Today she has made these scrumptious vegetable cutlets especially for the EFS readers. Handing over the reins to the queen of curries and a lot more! Over to you Ramona…
Hello Easyfoodsmith readers! My name is Ramona and I created the blog called Curry and Comfort. The curry side of my blog comes from my love of all things curry and spicy. The comfort side of my blog comes from growing up in the US and being dazzled by burgers, pastas and a plethora of American sweets. Okay, I admit it; I simply LOVE food.
I always thought the best part of cooking was sharing a meal with my family and friends. Then I started my blog and it opened up a whole new world of what it means to share a meal. I love sharing my recipes as much as I love learning about recipes from my fellow bloggers. Every day that I am a part of the food blogging world is a day I am so thankful that I took the chance, jumped in with both feet and started Curry and Comfort.
I was so honored when Taruna asked me to guest post on her fabulous blog. Taruna is such a lovely person and she inspires me cooking every time I drop by her blog. I hope you enjoy the Veggie Cutlets that I made today. It’s a wonderful dish and my son who is not the biggest veggie fan, loved them. That’s a big deal in my house. 🙂 So thanks for taking the time to check out my recipe… enjoy.
3-4 large potatoes peeled and boiled (about 3-4 cups mashed)

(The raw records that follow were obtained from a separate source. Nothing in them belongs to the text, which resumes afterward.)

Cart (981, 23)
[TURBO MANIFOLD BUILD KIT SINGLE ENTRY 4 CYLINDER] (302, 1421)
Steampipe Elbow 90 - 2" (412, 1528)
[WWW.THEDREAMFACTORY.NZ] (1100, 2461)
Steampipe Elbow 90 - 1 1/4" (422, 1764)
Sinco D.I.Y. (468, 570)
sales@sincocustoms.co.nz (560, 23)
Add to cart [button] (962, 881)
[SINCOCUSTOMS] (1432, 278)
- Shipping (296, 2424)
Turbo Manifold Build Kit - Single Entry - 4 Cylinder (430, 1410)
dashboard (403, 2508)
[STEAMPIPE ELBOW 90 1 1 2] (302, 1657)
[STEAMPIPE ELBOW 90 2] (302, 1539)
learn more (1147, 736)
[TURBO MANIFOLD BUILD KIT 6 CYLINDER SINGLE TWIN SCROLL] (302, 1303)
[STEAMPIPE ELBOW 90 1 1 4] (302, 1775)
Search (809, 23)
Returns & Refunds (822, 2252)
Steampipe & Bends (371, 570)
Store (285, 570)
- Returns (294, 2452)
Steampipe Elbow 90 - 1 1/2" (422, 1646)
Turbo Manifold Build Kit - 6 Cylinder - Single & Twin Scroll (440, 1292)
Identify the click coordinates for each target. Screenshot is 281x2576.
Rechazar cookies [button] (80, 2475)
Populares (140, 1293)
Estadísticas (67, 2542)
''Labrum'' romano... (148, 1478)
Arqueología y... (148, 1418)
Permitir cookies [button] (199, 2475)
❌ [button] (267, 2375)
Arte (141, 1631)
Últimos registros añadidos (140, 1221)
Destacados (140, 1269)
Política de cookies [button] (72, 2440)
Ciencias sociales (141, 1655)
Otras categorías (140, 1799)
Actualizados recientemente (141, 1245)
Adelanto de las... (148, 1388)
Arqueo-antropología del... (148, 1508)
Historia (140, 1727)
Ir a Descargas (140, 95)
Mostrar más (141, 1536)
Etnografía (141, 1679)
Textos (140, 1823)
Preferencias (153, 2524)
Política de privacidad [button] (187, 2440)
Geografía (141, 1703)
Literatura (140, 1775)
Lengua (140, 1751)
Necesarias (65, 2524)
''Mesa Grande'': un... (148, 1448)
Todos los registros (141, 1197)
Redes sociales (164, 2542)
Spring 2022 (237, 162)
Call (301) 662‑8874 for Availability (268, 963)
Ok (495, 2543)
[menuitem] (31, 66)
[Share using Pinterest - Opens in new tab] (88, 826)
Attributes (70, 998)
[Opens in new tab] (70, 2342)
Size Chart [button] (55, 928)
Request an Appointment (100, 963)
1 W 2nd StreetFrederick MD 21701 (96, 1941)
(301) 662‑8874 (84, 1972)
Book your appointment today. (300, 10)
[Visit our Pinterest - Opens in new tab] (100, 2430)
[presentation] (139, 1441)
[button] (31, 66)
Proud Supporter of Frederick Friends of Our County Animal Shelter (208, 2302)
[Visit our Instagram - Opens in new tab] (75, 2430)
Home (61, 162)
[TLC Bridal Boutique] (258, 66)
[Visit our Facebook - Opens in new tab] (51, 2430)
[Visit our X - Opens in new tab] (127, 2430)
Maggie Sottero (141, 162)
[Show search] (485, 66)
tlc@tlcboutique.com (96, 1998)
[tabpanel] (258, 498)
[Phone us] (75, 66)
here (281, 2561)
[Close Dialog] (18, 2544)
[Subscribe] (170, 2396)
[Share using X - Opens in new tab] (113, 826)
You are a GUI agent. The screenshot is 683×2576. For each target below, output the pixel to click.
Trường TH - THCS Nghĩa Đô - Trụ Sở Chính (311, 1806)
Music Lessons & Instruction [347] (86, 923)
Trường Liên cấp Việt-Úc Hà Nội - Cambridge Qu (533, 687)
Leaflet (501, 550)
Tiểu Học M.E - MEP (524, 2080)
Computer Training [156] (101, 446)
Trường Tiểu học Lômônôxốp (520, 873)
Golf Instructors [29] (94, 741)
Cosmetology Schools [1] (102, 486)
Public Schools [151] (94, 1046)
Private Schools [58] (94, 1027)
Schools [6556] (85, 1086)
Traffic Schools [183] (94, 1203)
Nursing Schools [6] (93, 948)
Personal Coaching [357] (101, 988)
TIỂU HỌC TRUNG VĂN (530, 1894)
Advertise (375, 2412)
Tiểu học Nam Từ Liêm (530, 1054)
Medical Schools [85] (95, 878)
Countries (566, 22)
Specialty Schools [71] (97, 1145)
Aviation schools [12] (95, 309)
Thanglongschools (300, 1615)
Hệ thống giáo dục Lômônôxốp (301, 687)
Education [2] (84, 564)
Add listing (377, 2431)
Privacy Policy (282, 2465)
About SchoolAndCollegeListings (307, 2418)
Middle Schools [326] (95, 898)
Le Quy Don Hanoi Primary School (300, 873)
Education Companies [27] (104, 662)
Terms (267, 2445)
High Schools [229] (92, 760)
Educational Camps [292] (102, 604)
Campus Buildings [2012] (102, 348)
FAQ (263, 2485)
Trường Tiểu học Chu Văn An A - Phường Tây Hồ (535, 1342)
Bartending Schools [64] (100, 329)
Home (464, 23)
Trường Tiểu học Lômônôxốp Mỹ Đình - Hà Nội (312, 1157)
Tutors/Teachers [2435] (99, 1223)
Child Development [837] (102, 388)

1 cup finely chopped or grated carrot
1 cup finely chopped or minced onion
1 bell pepper finely minced
2 cups grated zucchini
2-3 green chilies finely minced
1 Tbs grated fresh ginger
2-3 cloves garlic grated
1Tbs cumin seeds crushed with mortar and pestle
1/2 tsp ground turmeric
2 tsp curry powder ( I used McCormick Brand)
1-2 tsp lime juice
2 tsp fresh mint minced
10-15 curry leaves minced
salt to taste
black pepper (to taste… I put a good amount of black pepper)
red chili flakes to taste
1 egg with water for egg wash
breadcrumbs as needed for dredging
oil needed to fry
Heat 1 Tbs of oil in the pan, add crushed cumin seeds, curry leaves, mint leaves, ginger, garlic, onion, chilies, salt and saute for 1 minute. Then add all the other vegetables and cook for 7-10 minutes. The zucchini will render out some water so cook it until the water is cooked out. Then add the curry powder, turmeric, black pepper, red pepper and lemon juice.
Add mashed up potatoes. Cook and taste for salt and seasoning. Form into patties, any shape.
Beat one egg with 2 Tbs water to make an egg wash. Prepare bread crumbs for dredging. Dip cutlet into egg wash and breadcrumbs. Fry in hot oil (325-350 degrees) until golden brown. Drain on paper towels. Serve hot or at room temperature. Enjoy.
Thanks again Ramona for this wonderful guest post J
Thanks for visiting EFS and hoping to seeing you soon again!